Deborah Lawlor reads a poem at the Freddy conference.

Deborah Lawlor reads a poem at the Freddy conference.

Fountain Producing Co-Artistic Director Deborah Lawlor is in New York this week attending a week-long festival of events celebrating the life of Fred Herko, a dancer and legendary figure in New York’s 1960s avant-garde.  The program is curated by Herko biographer Gerard Forde to mark the fiftieth anniversary of Herko’s death on October 27th, 1964. Herko was a founding member of the experimental Judson Dance Theater and a figure in the Andy Warhol underground scene. When the 28-year-old dancer,  high on speed, leaped naked out a friend’s fifth-floor apartment window dancing to Mozart and fell to his death in 1964, his life and death became legend.

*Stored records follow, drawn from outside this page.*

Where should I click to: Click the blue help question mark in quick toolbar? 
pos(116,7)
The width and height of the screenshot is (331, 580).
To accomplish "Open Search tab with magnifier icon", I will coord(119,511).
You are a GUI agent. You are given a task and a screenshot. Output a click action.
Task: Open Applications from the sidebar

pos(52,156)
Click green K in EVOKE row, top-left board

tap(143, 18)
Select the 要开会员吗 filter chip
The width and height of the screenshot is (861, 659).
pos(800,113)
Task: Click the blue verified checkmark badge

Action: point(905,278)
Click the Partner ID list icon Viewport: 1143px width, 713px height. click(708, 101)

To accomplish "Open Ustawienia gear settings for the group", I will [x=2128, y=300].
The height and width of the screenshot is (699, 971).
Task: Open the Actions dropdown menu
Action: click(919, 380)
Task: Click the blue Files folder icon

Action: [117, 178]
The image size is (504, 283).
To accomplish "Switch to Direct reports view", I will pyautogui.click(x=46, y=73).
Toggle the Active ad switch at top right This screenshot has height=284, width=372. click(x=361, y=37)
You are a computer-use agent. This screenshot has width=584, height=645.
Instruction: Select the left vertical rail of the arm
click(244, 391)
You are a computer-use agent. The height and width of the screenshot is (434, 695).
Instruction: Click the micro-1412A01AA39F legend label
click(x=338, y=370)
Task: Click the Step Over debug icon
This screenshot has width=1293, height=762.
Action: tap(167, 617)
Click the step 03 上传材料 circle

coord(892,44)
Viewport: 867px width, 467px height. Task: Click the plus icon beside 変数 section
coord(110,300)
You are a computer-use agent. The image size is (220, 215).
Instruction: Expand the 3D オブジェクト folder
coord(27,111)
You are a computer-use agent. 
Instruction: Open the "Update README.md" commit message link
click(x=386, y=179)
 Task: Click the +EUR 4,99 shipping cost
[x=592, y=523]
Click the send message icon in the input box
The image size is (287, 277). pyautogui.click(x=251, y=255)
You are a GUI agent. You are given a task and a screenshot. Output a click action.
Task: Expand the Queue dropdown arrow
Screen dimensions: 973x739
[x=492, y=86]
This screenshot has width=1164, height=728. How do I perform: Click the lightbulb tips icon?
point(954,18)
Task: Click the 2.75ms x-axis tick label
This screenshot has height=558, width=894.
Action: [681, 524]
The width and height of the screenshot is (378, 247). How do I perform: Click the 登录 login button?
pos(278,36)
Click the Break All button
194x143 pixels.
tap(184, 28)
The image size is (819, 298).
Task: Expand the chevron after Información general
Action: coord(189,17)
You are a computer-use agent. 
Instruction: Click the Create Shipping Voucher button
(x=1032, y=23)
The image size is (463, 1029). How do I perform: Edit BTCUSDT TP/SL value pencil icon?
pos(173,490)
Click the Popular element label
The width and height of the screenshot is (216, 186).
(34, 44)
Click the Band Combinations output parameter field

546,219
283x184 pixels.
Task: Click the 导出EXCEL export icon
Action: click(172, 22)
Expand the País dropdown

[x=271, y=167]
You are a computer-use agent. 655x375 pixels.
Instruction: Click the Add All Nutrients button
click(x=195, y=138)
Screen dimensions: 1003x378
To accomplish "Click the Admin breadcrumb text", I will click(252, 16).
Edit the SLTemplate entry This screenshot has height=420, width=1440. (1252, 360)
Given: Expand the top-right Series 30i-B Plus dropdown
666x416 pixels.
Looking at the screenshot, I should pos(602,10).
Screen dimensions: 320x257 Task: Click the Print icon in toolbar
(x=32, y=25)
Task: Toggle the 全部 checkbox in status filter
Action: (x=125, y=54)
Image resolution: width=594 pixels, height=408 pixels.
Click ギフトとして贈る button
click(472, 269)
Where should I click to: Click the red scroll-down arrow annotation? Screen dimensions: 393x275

Deborah Lawlor knew Fred Herko well. As a young dancer newly arrived in New York City in the 1960’s, she entered the East Village avant-garde dance scene and grew to know and love the charismatic Herko, sharing an apartment with him. Lawlor is now creating a theatre/dance piece called Freddie, dramatizing his blazing Icarus-like trajectory. Funded with support from the National Endowment for the Arts, Freddie is scheduled to be presented by the Fountain Theatre in the fall 2015.

Fred Herko biographer Gerard Forde and Deborah Lawlor

Fred Herko biographer Gerard Forde and Deborah Lawlor

Even today, no one is sure if Fred Herko intended to kill himself when he jumped out of the window of his friend Johnny Dodd’s Greenwich Village apartment in 1964.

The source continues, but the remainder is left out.